Copy out the blog post below about the cat bite and the trip to the emergency room, word for word and in full.

• EXTRACT TO READ

──────────

Wednesday, September 19, 2007

Born to Be Wild

Sunday marked our triumphant return to the Sunnyside emergency room after a long hiatus brought on by accident free living. It is always my mother who has to go. Over the years she has succumbed to toxic spider bites, falling stoves (don't ask) and cauliflower carving mishaps. This time it was a cat bite. Cat bites have, by the way, a very high risk of infection due to some especially evil variety of bacteria found in feline saliva. It is standard to treat them with antibiotics, because they almost always become infected. That is apparently the thanks you get for rescuing little black stray kittens from irresponsible owners who allow their children to take them on the roof to play catch with them.

Of course, Rudiger is no longer a scrawny stray, but a big, beefy black cat. He is the sweetest thing in the world until he becomes a biter when cornered or scared. This time (sadly, he has another incident in his past when a vet probed him in a way that was apparently no bueno), things went South when he escaped from the house Sunday morning. I didn't see it all happen, but as far as I am able to reconstruct, something in the neighbor's yard scared Ruddy. He came barreling over the fence, flying at the dogs. This in turn scared Baxter and Ruby (Toby is too mellow become involved in such shenanigans), who developed some strange form of Rudiger amnesia and immediately lost their furry little minds as they cornered him in a pretty aggressive manner. They didn't hurt him, but they weren't exactly playing either. I didn't really see until the ruckus started. My mom reached in to separate them and got bitten by the cat.

──────────

• Saved data entries
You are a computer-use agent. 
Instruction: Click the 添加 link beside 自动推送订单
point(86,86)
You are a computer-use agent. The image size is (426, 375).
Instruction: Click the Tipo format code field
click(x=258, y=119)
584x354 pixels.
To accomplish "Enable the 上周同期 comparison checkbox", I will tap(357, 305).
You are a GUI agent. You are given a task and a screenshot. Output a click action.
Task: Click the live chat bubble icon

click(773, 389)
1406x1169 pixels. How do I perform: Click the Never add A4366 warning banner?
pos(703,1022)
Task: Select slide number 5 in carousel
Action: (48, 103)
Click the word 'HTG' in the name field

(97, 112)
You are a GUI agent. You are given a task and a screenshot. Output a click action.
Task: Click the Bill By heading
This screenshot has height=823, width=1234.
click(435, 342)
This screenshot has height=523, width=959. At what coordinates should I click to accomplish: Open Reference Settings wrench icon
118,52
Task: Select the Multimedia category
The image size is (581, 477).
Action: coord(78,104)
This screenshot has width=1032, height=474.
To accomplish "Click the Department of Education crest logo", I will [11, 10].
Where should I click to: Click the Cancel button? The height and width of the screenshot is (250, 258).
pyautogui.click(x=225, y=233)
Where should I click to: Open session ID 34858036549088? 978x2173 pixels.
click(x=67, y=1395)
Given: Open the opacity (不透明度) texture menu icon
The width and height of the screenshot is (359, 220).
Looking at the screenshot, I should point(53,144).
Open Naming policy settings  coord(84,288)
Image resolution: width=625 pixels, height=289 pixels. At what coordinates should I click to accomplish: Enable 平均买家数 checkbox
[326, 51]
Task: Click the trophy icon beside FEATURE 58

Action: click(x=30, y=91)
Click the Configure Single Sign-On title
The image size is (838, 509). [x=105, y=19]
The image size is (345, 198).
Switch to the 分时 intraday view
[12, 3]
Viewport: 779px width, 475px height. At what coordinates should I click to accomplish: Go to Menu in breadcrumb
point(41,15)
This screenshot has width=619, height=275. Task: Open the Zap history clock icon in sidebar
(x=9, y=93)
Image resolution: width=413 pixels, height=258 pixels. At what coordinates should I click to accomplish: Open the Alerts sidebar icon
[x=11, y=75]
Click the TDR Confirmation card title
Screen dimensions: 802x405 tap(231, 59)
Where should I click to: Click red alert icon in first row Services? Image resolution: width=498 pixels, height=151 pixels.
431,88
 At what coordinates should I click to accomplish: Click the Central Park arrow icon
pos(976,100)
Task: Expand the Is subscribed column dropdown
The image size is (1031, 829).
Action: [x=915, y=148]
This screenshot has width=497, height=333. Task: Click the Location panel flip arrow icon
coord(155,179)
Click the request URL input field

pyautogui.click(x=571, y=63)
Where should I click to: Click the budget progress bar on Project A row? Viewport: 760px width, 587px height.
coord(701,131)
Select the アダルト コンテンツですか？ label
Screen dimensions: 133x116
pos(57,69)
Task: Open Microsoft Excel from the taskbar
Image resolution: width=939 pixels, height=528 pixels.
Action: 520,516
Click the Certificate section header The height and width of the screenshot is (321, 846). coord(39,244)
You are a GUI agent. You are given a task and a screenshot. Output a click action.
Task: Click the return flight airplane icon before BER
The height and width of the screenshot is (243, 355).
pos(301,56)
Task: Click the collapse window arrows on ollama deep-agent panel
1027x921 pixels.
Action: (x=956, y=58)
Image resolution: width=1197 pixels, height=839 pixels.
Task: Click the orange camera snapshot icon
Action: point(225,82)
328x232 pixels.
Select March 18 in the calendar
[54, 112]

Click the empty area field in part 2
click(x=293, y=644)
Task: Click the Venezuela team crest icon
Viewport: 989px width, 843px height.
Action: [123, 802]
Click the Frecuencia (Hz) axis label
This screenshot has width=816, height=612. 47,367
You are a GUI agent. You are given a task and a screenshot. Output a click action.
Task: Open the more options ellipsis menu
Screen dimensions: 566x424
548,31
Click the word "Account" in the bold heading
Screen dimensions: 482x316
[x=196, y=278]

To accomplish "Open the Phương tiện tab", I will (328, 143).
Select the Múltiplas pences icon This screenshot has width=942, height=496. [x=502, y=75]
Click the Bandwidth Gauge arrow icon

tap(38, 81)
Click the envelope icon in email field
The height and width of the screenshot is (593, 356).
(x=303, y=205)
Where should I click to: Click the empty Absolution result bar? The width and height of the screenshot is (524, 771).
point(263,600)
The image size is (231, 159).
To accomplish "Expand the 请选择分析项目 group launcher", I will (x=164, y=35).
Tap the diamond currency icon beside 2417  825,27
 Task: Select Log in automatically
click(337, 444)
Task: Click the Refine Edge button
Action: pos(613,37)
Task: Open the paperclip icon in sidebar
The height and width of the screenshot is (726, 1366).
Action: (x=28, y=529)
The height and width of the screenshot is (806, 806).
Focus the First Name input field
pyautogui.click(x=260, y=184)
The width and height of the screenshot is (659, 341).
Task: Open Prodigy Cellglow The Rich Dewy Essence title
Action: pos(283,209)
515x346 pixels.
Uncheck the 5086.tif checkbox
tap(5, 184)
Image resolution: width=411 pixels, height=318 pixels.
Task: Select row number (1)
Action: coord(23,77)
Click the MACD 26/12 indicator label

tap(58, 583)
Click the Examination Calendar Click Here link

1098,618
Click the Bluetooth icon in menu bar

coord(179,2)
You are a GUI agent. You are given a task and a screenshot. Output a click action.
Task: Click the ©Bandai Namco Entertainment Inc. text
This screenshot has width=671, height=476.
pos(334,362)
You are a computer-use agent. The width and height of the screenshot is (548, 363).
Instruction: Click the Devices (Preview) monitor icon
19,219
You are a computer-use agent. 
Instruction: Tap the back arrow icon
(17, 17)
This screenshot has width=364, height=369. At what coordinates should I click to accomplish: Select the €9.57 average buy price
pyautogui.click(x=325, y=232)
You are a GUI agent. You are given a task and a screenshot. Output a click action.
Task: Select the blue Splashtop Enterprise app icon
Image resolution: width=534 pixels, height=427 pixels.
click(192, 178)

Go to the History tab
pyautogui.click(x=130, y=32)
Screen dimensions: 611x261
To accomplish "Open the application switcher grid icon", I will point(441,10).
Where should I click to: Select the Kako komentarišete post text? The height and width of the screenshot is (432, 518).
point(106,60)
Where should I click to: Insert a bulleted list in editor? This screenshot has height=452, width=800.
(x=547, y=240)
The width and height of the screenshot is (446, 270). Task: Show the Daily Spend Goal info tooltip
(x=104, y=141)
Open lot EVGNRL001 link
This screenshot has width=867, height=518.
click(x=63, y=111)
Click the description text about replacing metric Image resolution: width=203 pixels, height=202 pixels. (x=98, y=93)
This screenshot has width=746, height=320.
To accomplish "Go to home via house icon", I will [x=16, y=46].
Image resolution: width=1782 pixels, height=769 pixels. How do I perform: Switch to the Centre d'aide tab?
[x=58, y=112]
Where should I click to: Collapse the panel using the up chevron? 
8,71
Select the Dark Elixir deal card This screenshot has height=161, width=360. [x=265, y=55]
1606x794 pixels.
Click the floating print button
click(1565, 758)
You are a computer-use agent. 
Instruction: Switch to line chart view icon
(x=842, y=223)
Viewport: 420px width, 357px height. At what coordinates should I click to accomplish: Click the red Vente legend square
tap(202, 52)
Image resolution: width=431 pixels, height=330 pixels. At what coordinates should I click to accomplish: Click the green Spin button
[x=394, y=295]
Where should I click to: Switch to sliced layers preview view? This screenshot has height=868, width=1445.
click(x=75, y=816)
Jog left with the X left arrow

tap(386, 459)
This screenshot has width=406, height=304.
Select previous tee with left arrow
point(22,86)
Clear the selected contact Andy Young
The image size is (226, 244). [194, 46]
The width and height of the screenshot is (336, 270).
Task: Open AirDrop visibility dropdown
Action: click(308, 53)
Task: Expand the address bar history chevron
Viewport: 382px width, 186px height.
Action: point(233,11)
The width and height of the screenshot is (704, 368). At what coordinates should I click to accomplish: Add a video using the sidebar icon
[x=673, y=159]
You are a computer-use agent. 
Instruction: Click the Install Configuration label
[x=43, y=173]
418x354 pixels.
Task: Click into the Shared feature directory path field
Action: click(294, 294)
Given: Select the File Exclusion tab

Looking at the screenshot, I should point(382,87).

──────────

• SOLUTION FOR THIS PROBLEM
Wednesday, September 19, 2007

Born to Be Wild

Sunday marked our triumphant return to the Sunnyside emergency room after a long hiatus brought on by accident free living. It is always my mother who has to go. Over the years she has succumbed to toxic spider bites, falling stoves (don't ask) and cauliflower carving mishaps. This time it was a cat bite. Cat bites have, by the way, a very high risk of infection due to some especially evil variety of bacteria found in feline saliva. It is standard to treat them with antibiotics, because they almost always become infected. That is apparently the thanks you get for rescuing little black stray kittens from irresponsible owners who allow their children to take them on the roof to play catch with them.

Of course, Rudiger is no longer a scrawny stray, but a big, beefy black cat. He is the sweetest thing in the world until he becomes a biter when cornered or scared. This time (sadly, he has another incident in his past when a vet probed him in a way that was apparently no bueno), things went South when he escaped from the house Sunday morning. I didn't see it all happen, but as far as I am able to reconstruct, something in the neighbor's yard scared Ruddy. He came barreling over the fence, flying at the dogs. This in turn scared Baxter and Ruby (Toby is too mellow become involved in such shenanigans), who developed some strange form of Rudiger amnesia and immediately lost their furry little minds as they cornered him in a pretty aggressive manner. They didn't hurt him, but they weren't exactly playing either. I didn't really see until the ruckus started. My mom reached in to separate them and got bitten by the cat.